— BEGIN Material provided —

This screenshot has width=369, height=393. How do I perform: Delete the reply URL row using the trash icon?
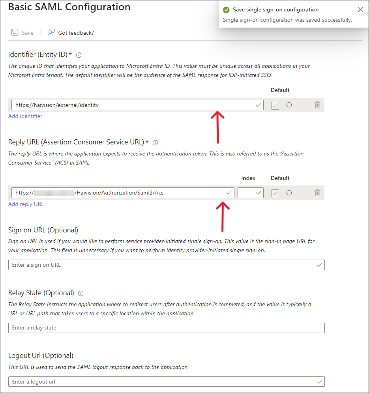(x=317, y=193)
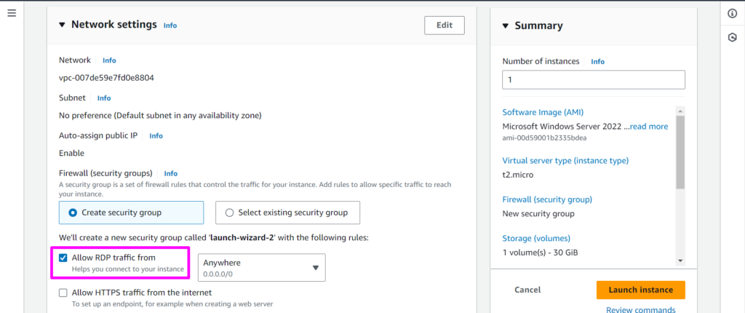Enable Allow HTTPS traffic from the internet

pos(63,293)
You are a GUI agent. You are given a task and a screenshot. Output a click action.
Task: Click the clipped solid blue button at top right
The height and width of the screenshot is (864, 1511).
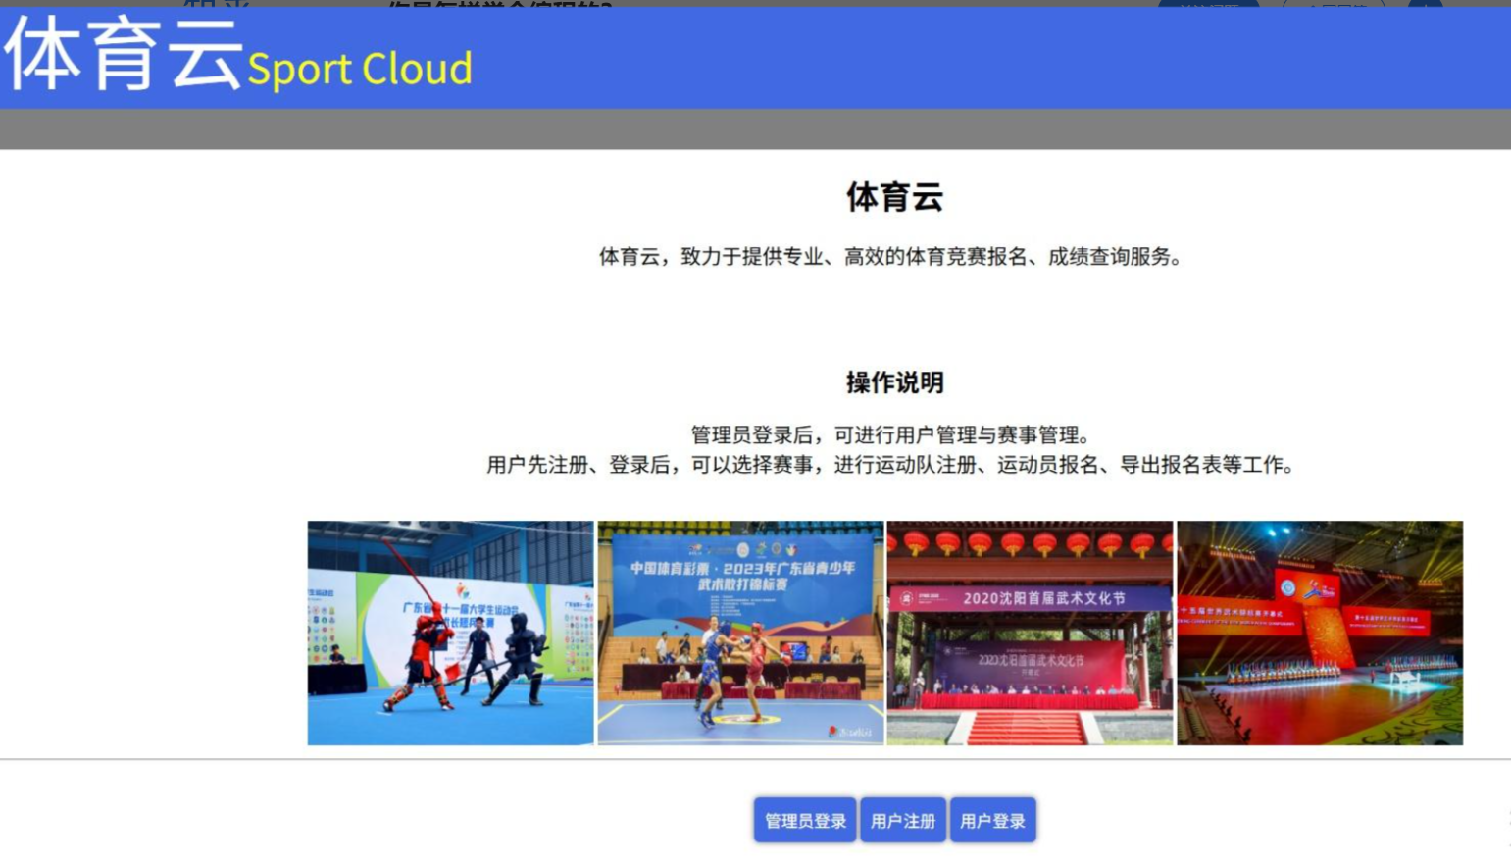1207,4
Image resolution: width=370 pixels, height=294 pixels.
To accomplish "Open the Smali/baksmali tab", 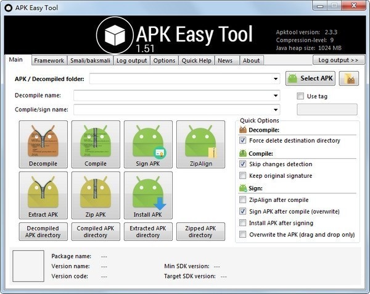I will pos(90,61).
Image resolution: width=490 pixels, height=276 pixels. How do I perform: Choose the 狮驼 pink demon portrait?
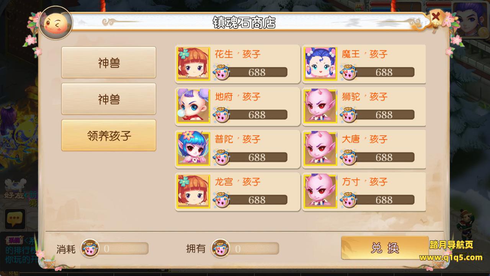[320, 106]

— END Material provided —

### Exercise brief
Format the records from the start through the line containing "pos(63,293)", inclusive, as a JSON list of strings with one string per line, skipping blank lines and leaving out the pictures.

### The reply
[
  "This screenshot has width=369, height=393. How do I perform: Delete the reply URL row using the trash icon?",
  "(x=317, y=193)",
  "Enable Allow HTTPS traffic from the internet",
  "pos(63,293)"
]